Provided data:
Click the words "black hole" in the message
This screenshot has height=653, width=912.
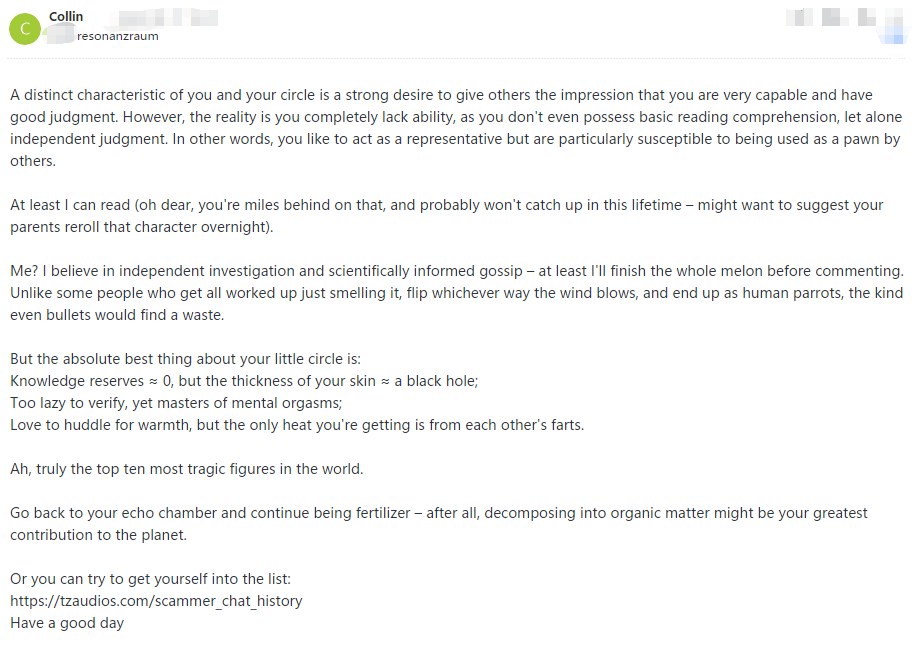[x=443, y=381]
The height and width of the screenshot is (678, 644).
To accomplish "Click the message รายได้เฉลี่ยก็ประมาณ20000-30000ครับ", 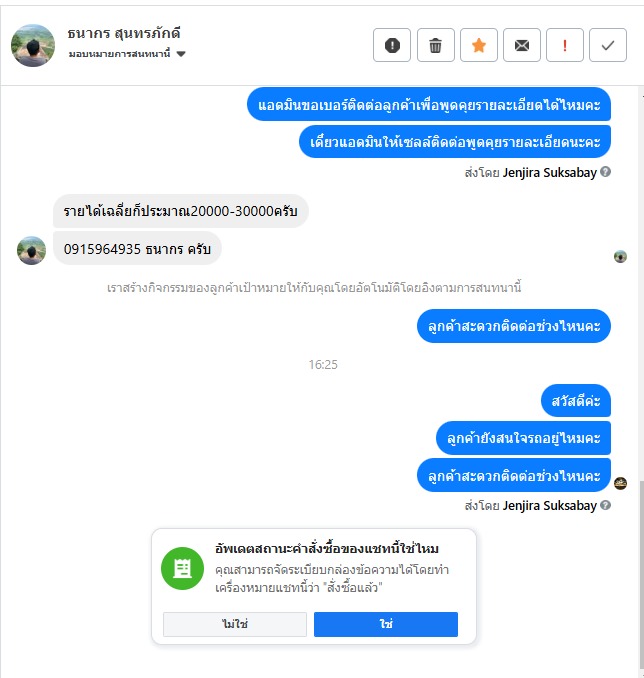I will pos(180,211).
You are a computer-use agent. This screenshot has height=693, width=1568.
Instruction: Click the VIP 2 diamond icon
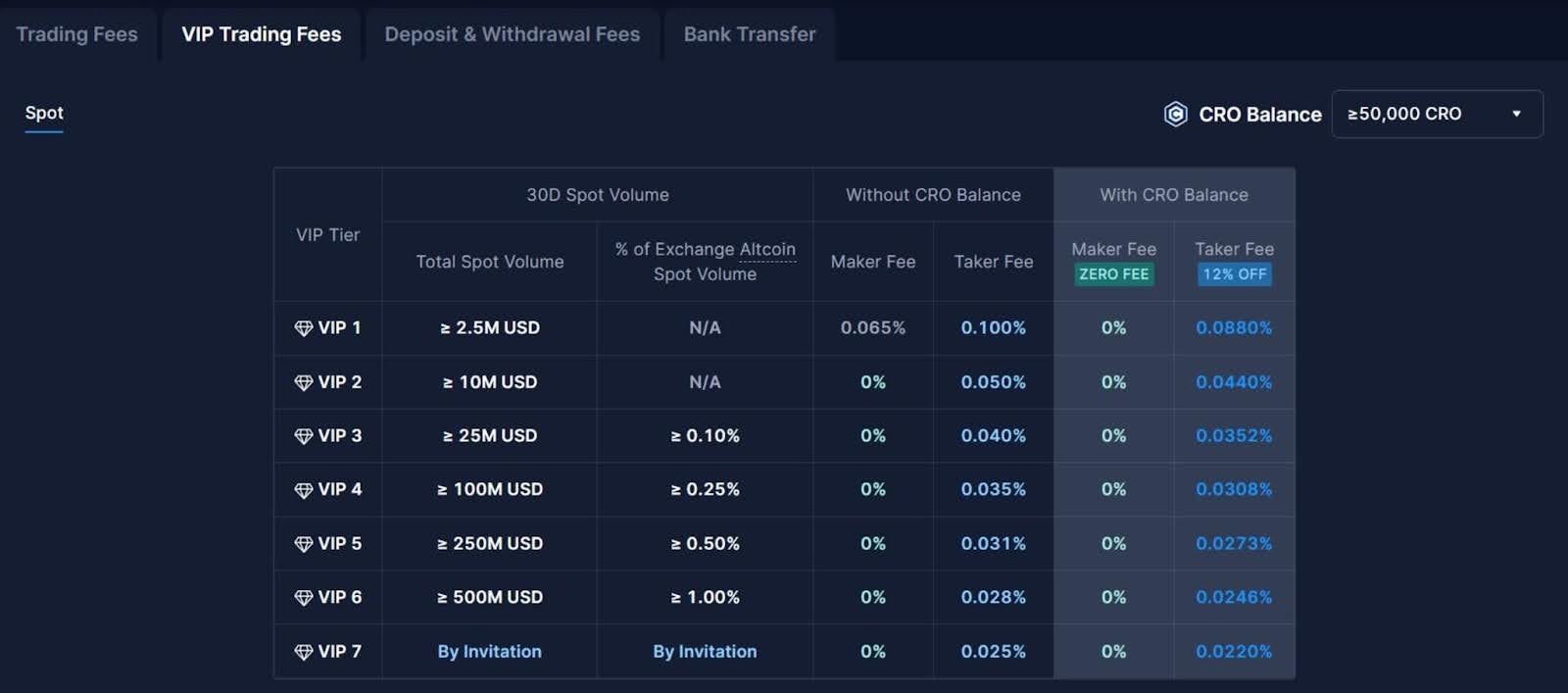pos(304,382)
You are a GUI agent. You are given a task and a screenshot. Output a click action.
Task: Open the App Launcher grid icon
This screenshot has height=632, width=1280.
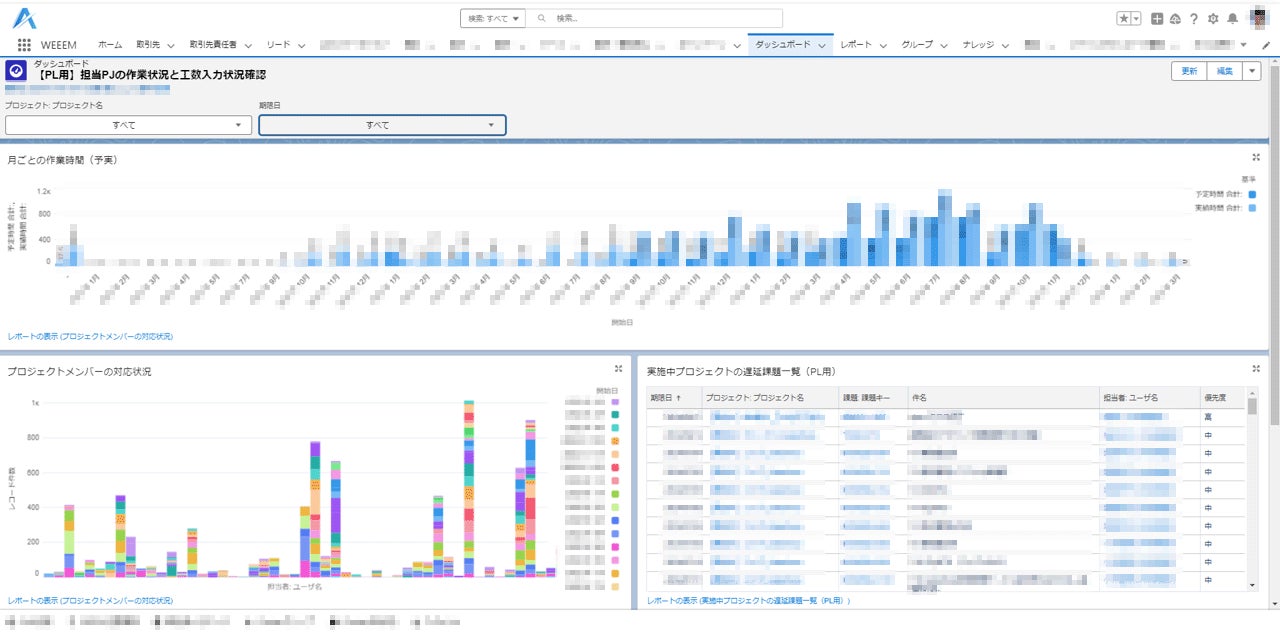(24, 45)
...
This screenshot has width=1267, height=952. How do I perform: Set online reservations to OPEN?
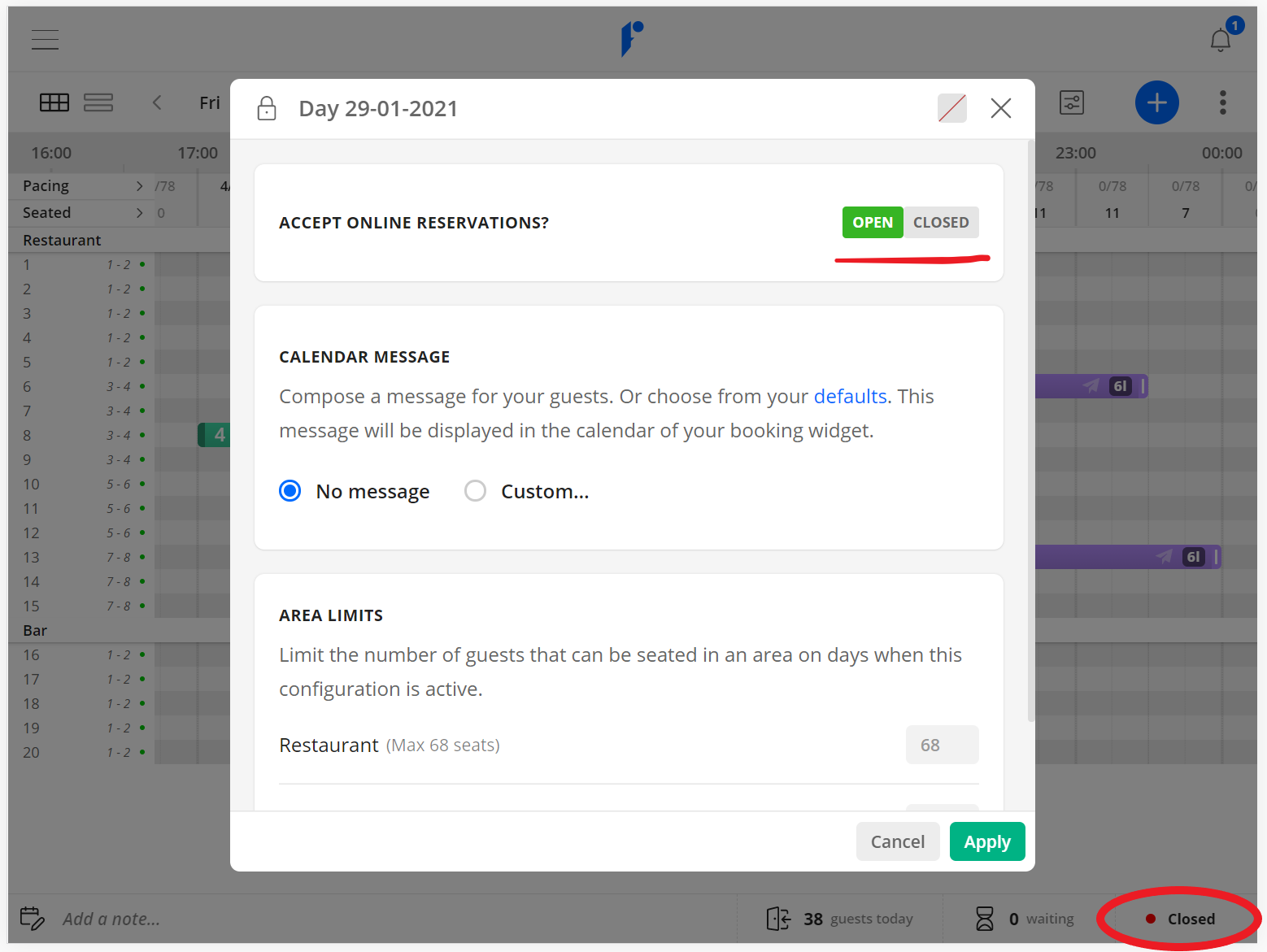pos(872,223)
...
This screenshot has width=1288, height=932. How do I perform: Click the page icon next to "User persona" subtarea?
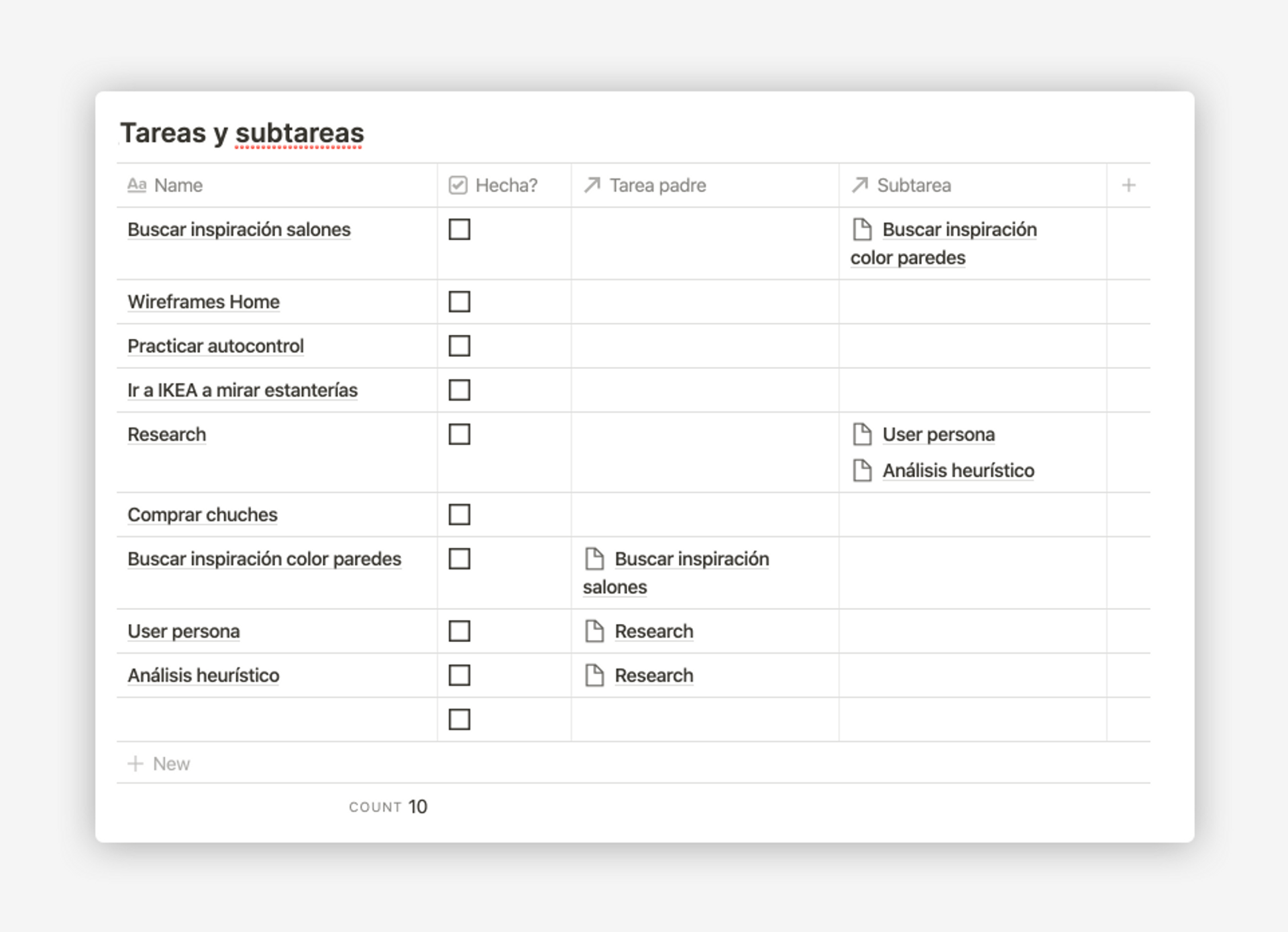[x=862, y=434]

What is required:
Going through the listing above, tally the lines that contain the word "agent" and state the total alone.

Reply to the exercise:
2